*Pasaje*
· · · · · · ·

Rafael, María Teresa y el exilio

Estoy cansada de no saber dónde morirme. Esa es la mayor tristeza del emigrado. ¿Qué tenemos que ver nosotros con los cementerios de los países donde vivimos?

María Teresa León

 

Hay quien dice que las redes sociales están sustituyendo a los medios de comunicación como fuente de información habitual. Sin embargo, la mayoría de esas informaciones en las redes nos remiten a medios de comunicación convencionales, con los cuales nos enlazan para leer la noticia detenidamente.

En otros casos, sin embargo, a través de esas redes nos enteramos de cosas que no merecen tratamiento, o como mucho un tratamiento muy escueto en las páginas de los periódicos, las radios, o los informativos televisivos. Así me ha ocurrido, cuando un amigo cuelga, en una de esas redes, un fragmento de  poema de Rafael  Alberti y recuerda que nació en el Puerto de Santa María en 1902, hace 115 años.

Me encanta que alguien conocido, o no, amigo o enemigo, me saque de la rutinaria sucesión de acontecimientos a los que me veo obligado a prestar atención a lo largo del día. Y éste es un acontecimiento de los que caen en mitad de la laguna de la memoria y crea ondas superficiales y hacia el interior.

No da para menos ese porteño, por nacer en el Puerto y por haber pasado aún más tiempo de su vida, 23 años, en Buenos Aires, donde nació su hija Aitana. Allí es donde Alberti veía venir volando un mapa de España que las nubes traían hasta el Paraná. Qué fuentes de inspiración no bebería Alberti en el Rio de la Plata, qué sonidos no escucharía, qué luminosos colores no llenarían sus ojos, qué olores, qué caricias. Hay quien pensará qué maravillosa la vida de este Alberti que luego terminó siendo romano.

· · · · · · ·

Extractos de datos
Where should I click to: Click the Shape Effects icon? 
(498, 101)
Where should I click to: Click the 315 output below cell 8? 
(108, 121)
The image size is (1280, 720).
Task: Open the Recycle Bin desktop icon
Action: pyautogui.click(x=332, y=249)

· · · · · · ·

*Tarea solicitada*
Transcribe completo y sin ningún cambio el pasaje sobre Rafael Alberti, María Teresa León y el exilio. Las entradas provienen de una fuente distinta.

*Resultado de la tarea*
Rafael, María Teresa y el exilio

Estoy cansada de no saber dónde morirme. Esa es la mayor tristeza del emigrado. ¿Qué tenemos que ver nosotros con los cementerios de los países donde vivimos?

María Teresa León

 

Hay quien dice que las redes sociales están sustituyendo a los medios de comunicación como fuente de información habitual. Sin embargo, la mayoría de esas informaciones en las redes nos remiten a medios de comunicación convencionales, con los cuales nos enlazan para leer la noticia detenidamente.

En otros casos, sin embargo, a través de esas redes nos enteramos de cosas que no merecen tratamiento, o como mucho un tratamiento muy escueto en las páginas de los periódicos, las radios, o los informativos televisivos. Así me ha ocurrido, cuando un amigo cuelga, en una de esas redes, un fragmento de  poema de Rafael  Alberti y recuerda que nació en el Puerto de Santa María en 1902, hace 115 años.

Me encanta que alguien conocido, o no, amigo o enemigo, me saque de la rutinaria sucesión de acontecimientos a los que me veo obligado a prestar atención a lo largo del día. Y éste es un acontecimiento de los que caen en mitad de la laguna de la memoria y crea ondas superficiales y hacia el interior.

No da para menos ese porteño, por nacer en el Puerto y por haber pasado aún más tiempo de su vida, 23 años, en Buenos Aires, donde nació su hija Aitana. Allí es donde Alberti veía venir volando un mapa de España que las nubes traían hasta el Paraná. Qué fuentes de inspiración no bebería Alberti en el Rio de la Plata, qué sonidos no escucharía, qué luminosos colores no llenarían sus ojos, qué olores, qué caricias. Hay quien pensará qué maravillosa la vida de este Alberti que luego terminó siendo romano.